Für den an Silvester 1918 in einem Bauernhof in den
nordschwedischen Wäldern geborenen Hägg war das Laufen ein Vehikel für
sozialen Aufstieg, für ein besseres Leben. Ein älterer Junge aus einem
Nachbardorf hatte als erfolgreicher Läufer einen guten Job in der Stadt
bekommen, bei der Feuerwehr. So wurde Hägg, der von klein auf harte
Waldarbeit mitverrichten mußte, vom Vater ermutigt, es auch mit Laufen
zu probieren. Seinen allerersten Lauf über 1500 Meter, auf einer vom
Vater abgemessenen 750-Meter-Waldstrecke, soll er in 4:45 Minuten
geschafft haben. Da war er sechzehn. Zwei Jahre später wurde er
Landesmeister, und der Weg zu „Gunder, dem Wunder" war vorgezeichnet.
Den ersten seiner 15 Weltrekorde lief er 1941, den letzten 1945.
Doch es waren die 32 Rennen im Sommer 1942, die ihn legendär machten: 32
Rennen ohne Niederlage, beinahe jede Woche ein Weltrekord. Fast nach
Belieben verschob Hägg die Bestmarken in seiner kurzen Karriere in
Bereiche, die erst ein Jahrzehnt später wieder erreicht wurden. Den
Rekord über 1500 Meter senkte er um 4,8 Sekunden, über die Meile um 5,0,
über 3000 Meter um 7,8, über 5000 Meter um 10,6 Sekunden. Als erster
lief er 5000 Meter unter 14 Minuten. Und aus seinen End- und
Zwischenzeiten läßt sich ziemlich verläßlich ableiten, daß er, bei
gezielter Vorbereitung, mühelos die Meile in 3:58 hätte laufen können -
also die „Traummeile" unter vier Minuten, die erst Roger Bannister 1954
schaffte.
Hägg grämte sich nicht über solch verpaßte Chancen. Nicht einmal
darüber, daß ihm ein Olympiastart verwehrt blieb: erst durch den Krieg,
dann durch die Funktionäre, die ihn 1946 wegen „Verstoßes gegen die
Amateurbestimmungen" auf Lebenszeit sperrten. Hägg nannte die Sperre
später „einen Segen". Der Verstoß gegen die Amateurregel, jene
anachronistische Idee vom Liebhaber der Leibesertüchtigung, war ja das
eigentliche Karriereziel des neuen, modernen Sportlertyps, den Hägg
verkörperte - Sport nicht als Weihung, sondern als Vehikel, als Stärkung
nicht der Ideale, sondern der Kaufkraft. Um den Ruhm als „Wunderläufer"
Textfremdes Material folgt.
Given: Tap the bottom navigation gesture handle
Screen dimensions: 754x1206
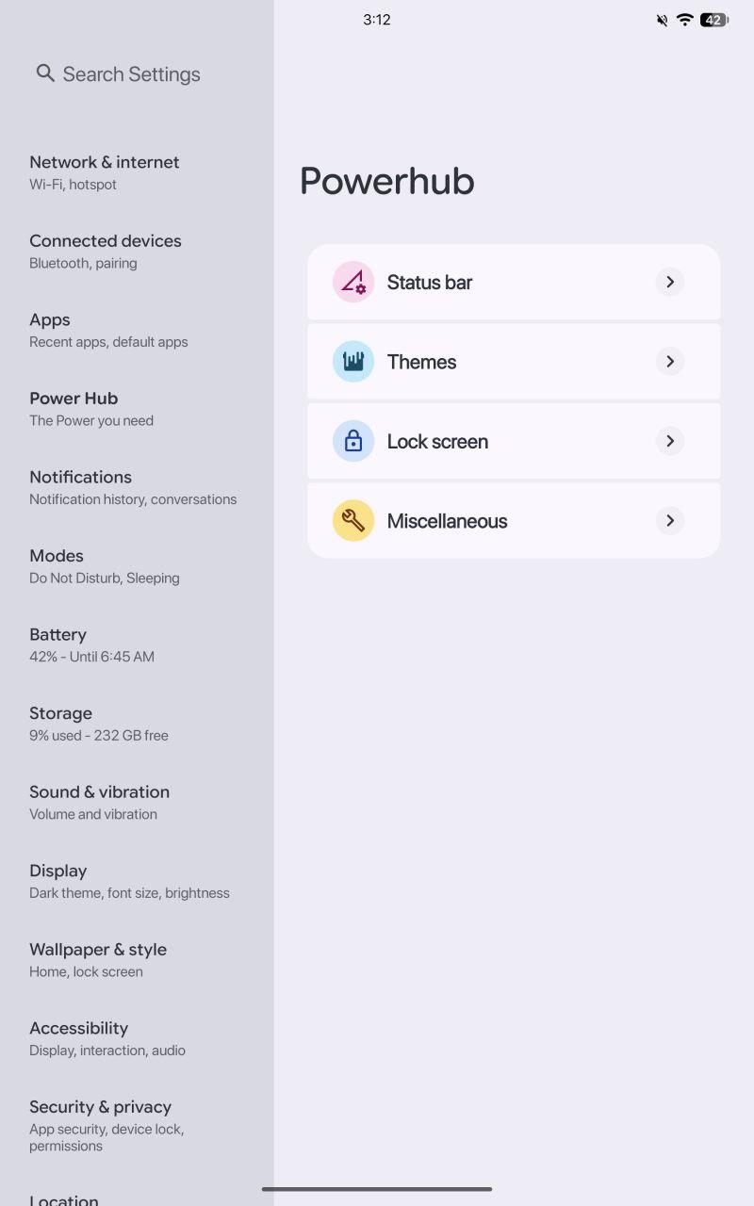Looking at the screenshot, I should coord(377,1189).
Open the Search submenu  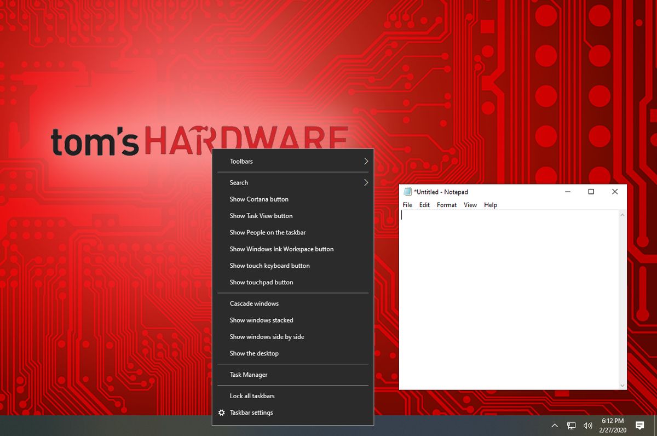coord(239,182)
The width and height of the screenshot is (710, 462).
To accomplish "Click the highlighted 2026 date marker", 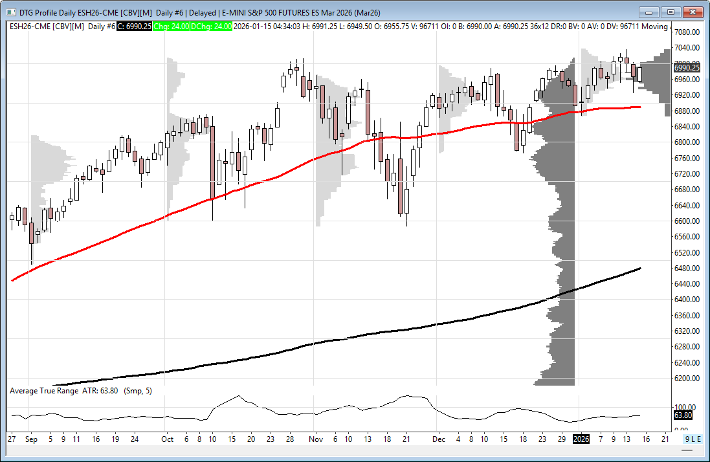I will click(581, 439).
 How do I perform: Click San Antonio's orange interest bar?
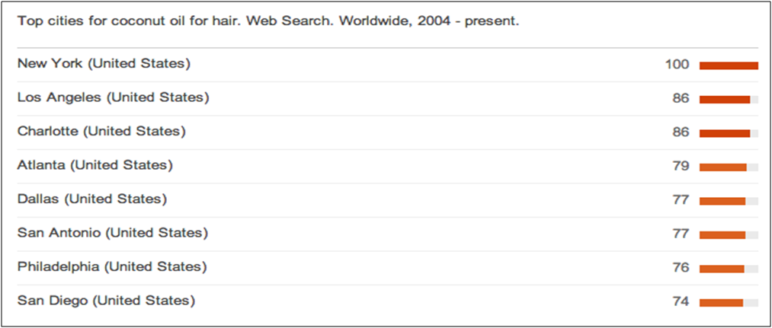[x=722, y=234]
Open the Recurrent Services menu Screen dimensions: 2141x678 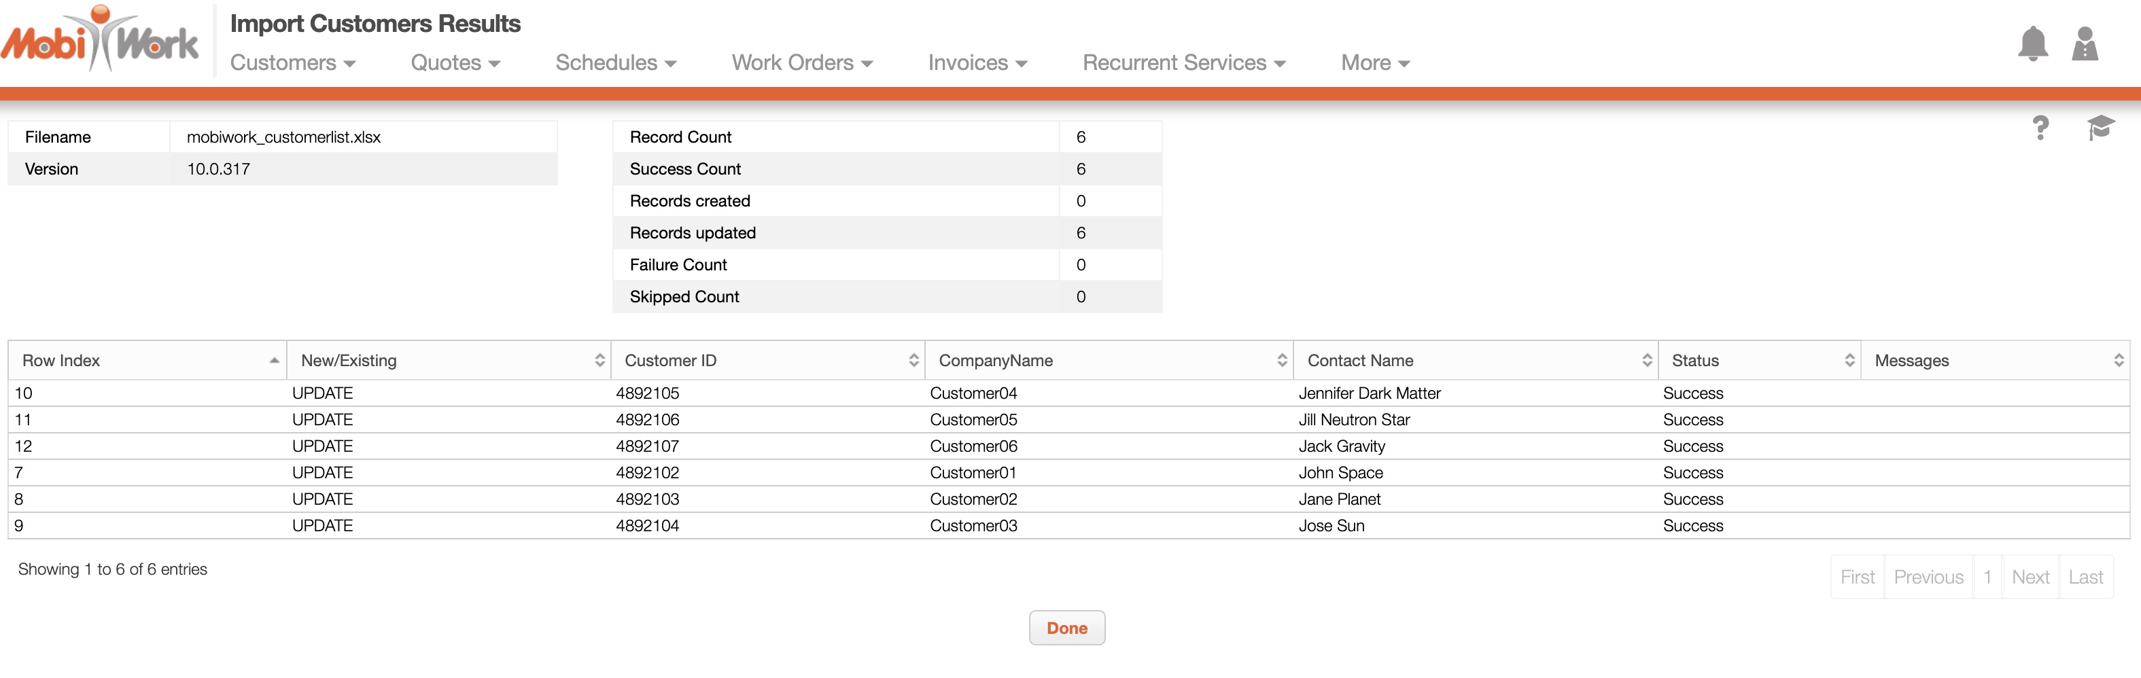point(1184,63)
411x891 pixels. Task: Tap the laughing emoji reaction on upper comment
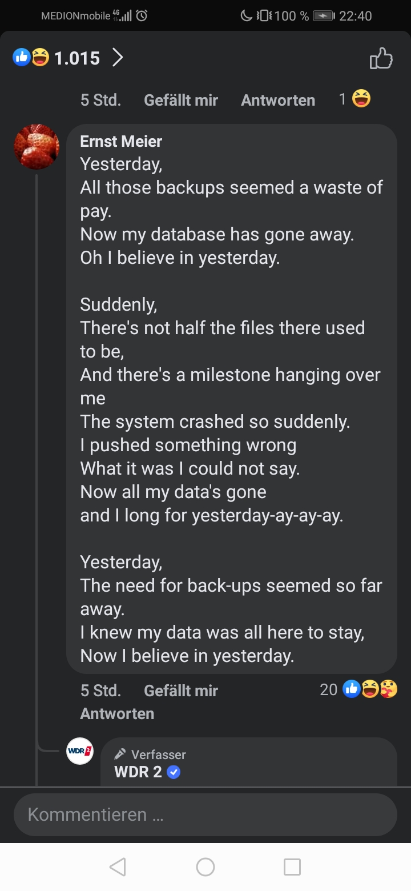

auch materiell auszukosten, war er 1943 auf einem Tanker sogar über den
U-Boot-verseuchten Atlantik gefahren, um in Amerika zu starten. Die
Chance, die seine Lauferfolge boten, packte der Bauernjunge beim
Schöpfe. Er bekam den Job bei der Feuerwehr in Gävle, dann den im
Sportgeschäft in Malmö. Als Kind mußte er in beißender Kälte Holz
hacken, als Mann konnte er in warmen Läden Krawatten und Damenhüte
verkaufen.
Während die schwedische Leichtathletik diesen Sommer mit den
Olympiasiegern Carolina Kluft (Siebenkampf), Christian Olsson
(Dreisprung), Stefan Holm (Hochsprung) eine Blüte erlebte wie seit dem
Rekordjahr 1942 nicht, konnte sich der immer noch sehr populäre Hägg nur
noch per Rollstuhl bewegen. Am Samstag ist er, kurz vor seinem 86.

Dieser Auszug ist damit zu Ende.